____ Extracted entries

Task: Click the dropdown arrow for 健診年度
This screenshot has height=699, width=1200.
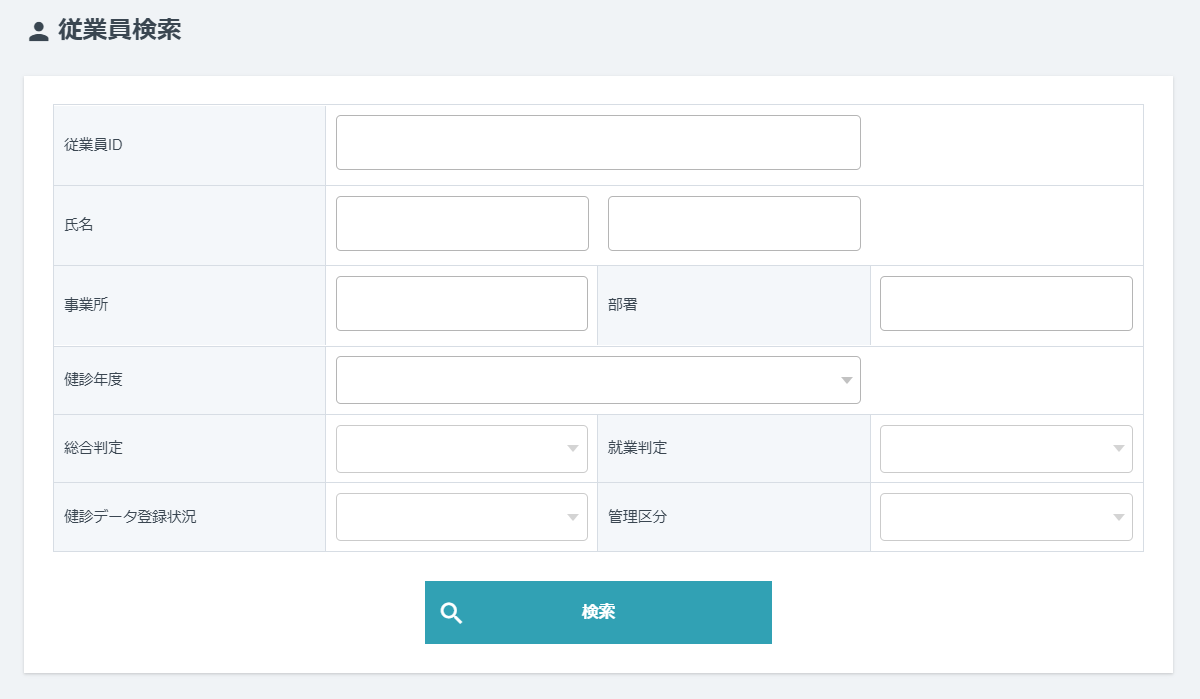Action: pyautogui.click(x=846, y=379)
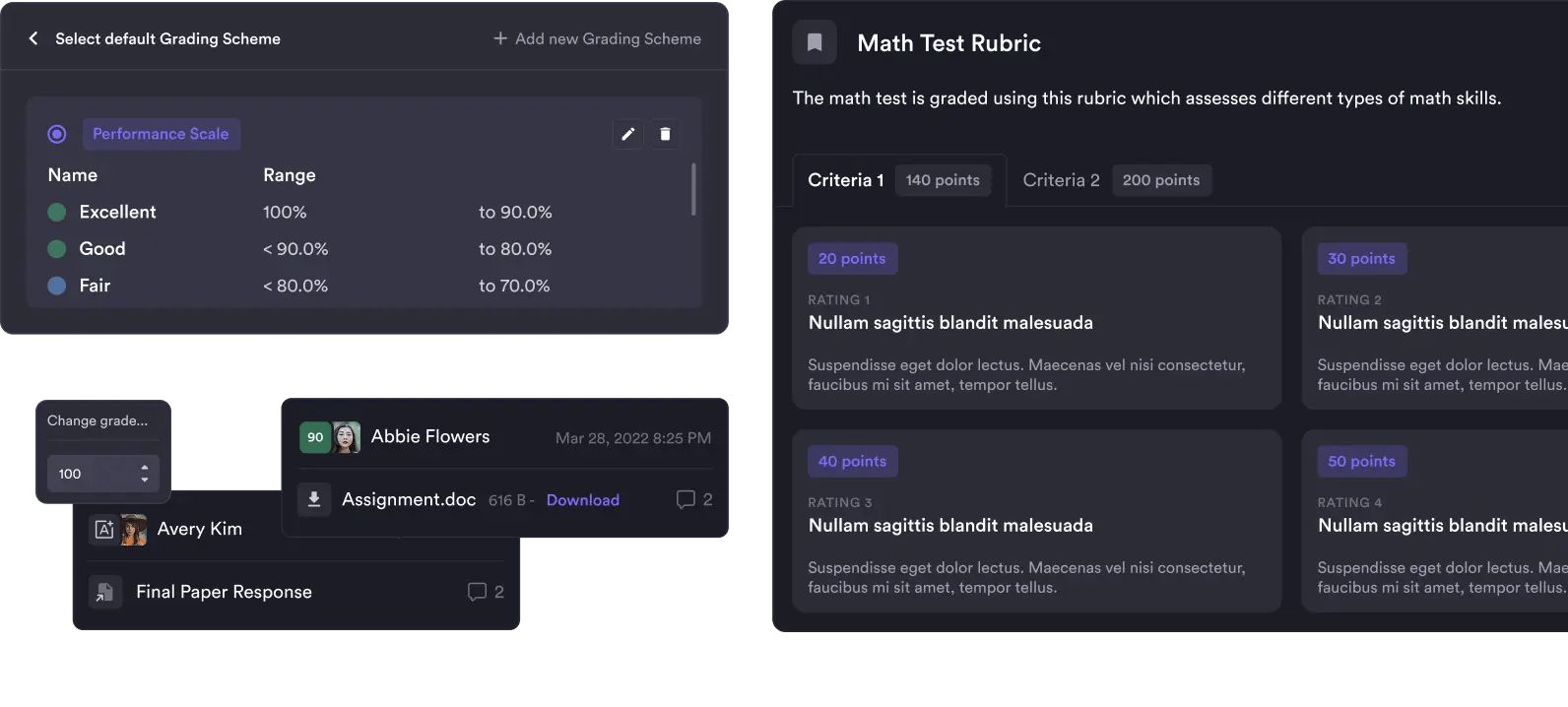Open comments on Final Paper Response
Screen dimensions: 1568x707
pos(486,592)
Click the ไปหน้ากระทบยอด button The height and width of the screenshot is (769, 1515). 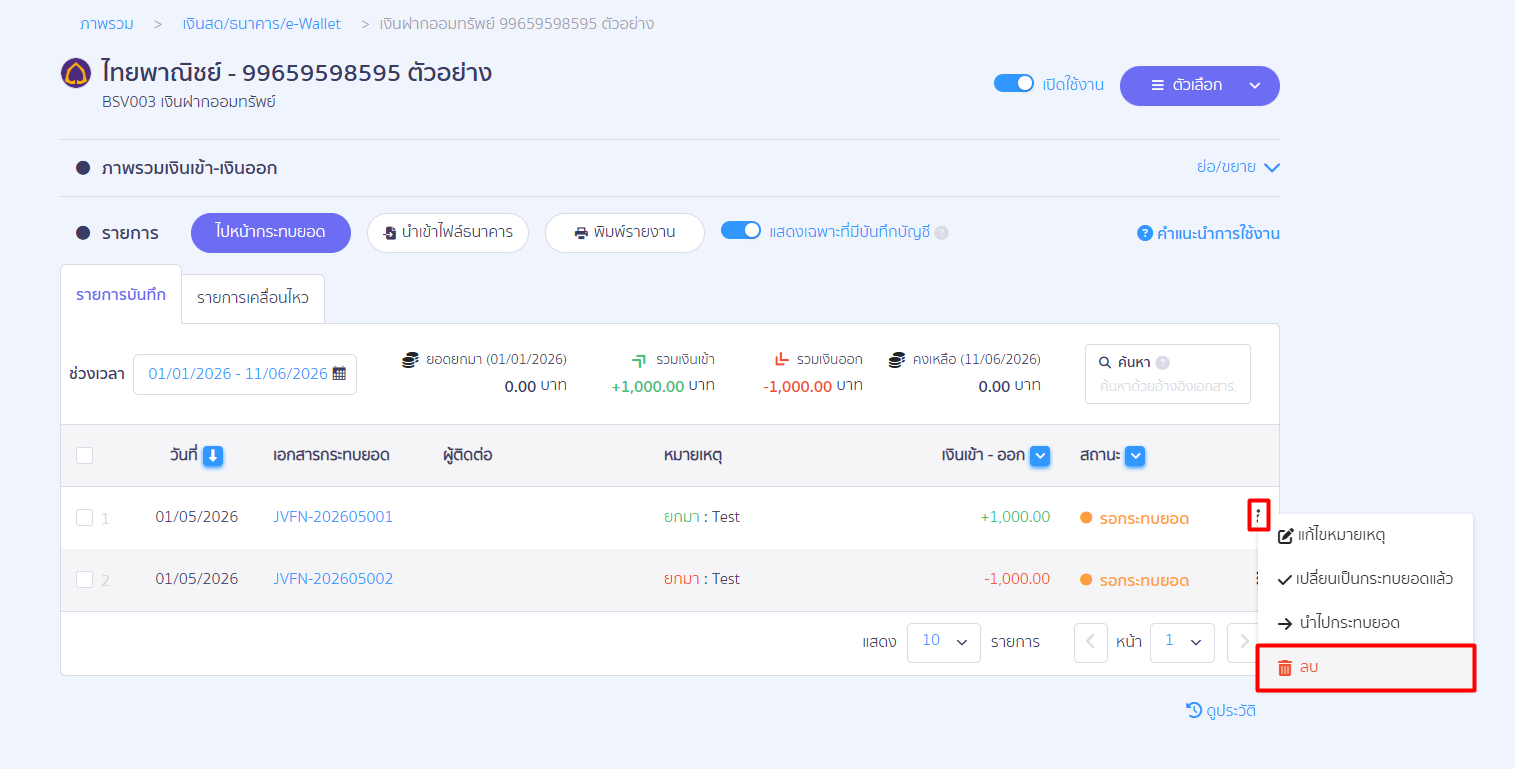click(x=271, y=232)
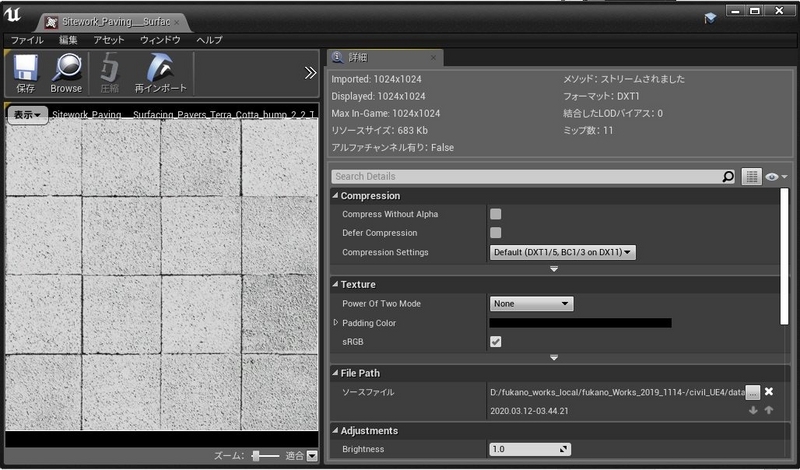Click the black Padding Color swatch
This screenshot has height=470, width=800.
tap(580, 323)
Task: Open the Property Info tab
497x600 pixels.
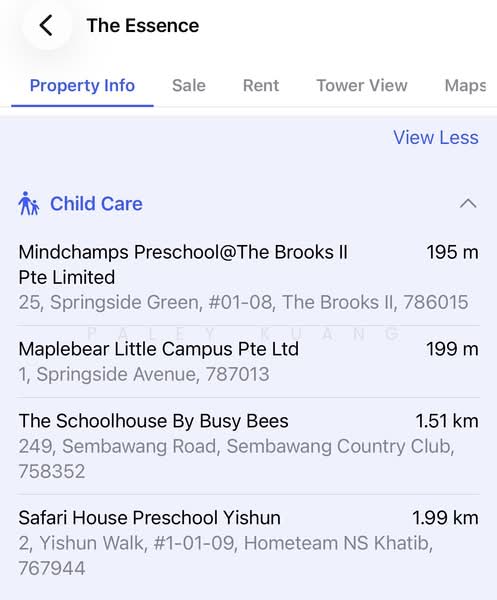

________

# Exercise goal:
Return the lines of the data from the start through the line containing "pos(486,592)", inclusive, with the pictures left out.

# Response to this task:
Task: Click the dropdown arrow for 健診年度
This screenshot has height=699, width=1200.
Action: pyautogui.click(x=846, y=379)
Open comments on Final Paper Response
Screen dimensions: 1568x707
pos(486,592)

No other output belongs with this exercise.